Ah dogmatism. What are we going to do with it? Our nature seems to long for dogmatic creedal statements regardless of whether they’re scientific or religious. Examples you say? How about,
“There is absolutely no evidence for the existence of God.” Or,
“A loving God would never allow pain and suffering.” Or a long-time favourite,
“God helps those who help themselves.”
Simple. Easy to remember. All of them wrong.
Our nature also longs to dwell in the realm of the intellect. Why? Because the goal of our unredeemed intellect is to avoid our ultimate reality. The reality that drives us lies in the area of morality. That is where we find our true selves, and what we find there isn’t pretty.
Now of course, anyone who challenges the intellect will be met with mockery and derision by atheists. After all, questioning the intellect is holding to account one aspect of the triune god of atheism, with Science, Pride and Intellect making up the whole.
You doubt what I say? If your receptors aren’t already dulled with scar tissue, try listening to your conscience, and I mean really listen to it. You’ll be appalled at what you find. Listening to our conscience isn’t easy to do because our intellect is forever rationalising and making excuses so we can deny, discount or downplay what our conscience is telling us. “Something that feels this right could never be wrong.” Our intellect tries to give us logical reasons for why we do the wrong that we do. The problem with that is, the bedrock of human problems isn’t reasonable, rational or logical. That is why reason and logic will never be able to solve our problems, our hatreds, our bitterness, pettiness and corrupted self-love.
Atheists are infamous for saying:
“I don’t need God in order to be a good person.”
The path of “logic” that follows that belief is:
a) “I don’t need God.”
b) “Therefore I must see myself as a good person.”
The obvious question that comes from the statement, “I don’t need God in order to be a good person,” is, “So why aren’t you a good person? Why don’t you even live up to your own standards of conduct? Why do you judge others by what they do while judging yourself by your intentions?”
I believe that the bedrock, fundamental flaw in human beings is tragic to the core. Our tolerance for the state of our world is empirical proof positive of our skewed sense of morality. Denying that flaw is dangerous to ourselves and to those closest to us. Sadly, the very aspect of ourselves that atheists worship most highly, the intellect, is the part of our corrupt self that tries with all its ability to avoid what is most human about us. The intellect, by denying our true nature, makes us observers of ourselves instead of participants. Intellect in the service of itself, cuts us off from not just others but from ourselves as well. As the saying goes, “The reason we cannot communicate with others is because our lives are so full of contradictions that we can’t even communicate with ourselves.”

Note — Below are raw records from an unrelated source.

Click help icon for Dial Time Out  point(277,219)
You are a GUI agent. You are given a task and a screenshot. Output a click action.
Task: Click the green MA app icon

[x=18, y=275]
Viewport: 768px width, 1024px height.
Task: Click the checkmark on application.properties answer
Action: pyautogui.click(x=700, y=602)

Is intellect foul and putrid through and through? Of course not. It’s just that, to be trustworthy and worthwhile, the intellect must be in the service of our conscience, not the other way around. Our intellect needs to submit to objective morality, not create a morality based on the ebb and flow of unregenerate human reason. Reason and intellect can be our guides regarding things as they are, but reason and intellect are totally incapable of explaining why things are the way they are. Only the conscience can give us a hint to the direction where we’ll find the solution to that problem.
The good news is, it doesn’t matter what a person’s moral heredity is, or what tendencies toward evil there are in a person. Because of what Jesus did at the cross for you and for me, we can become all that God says we should be. Our intellect can be brought into the service of self in a manner that is life-giving rather than life-destroying.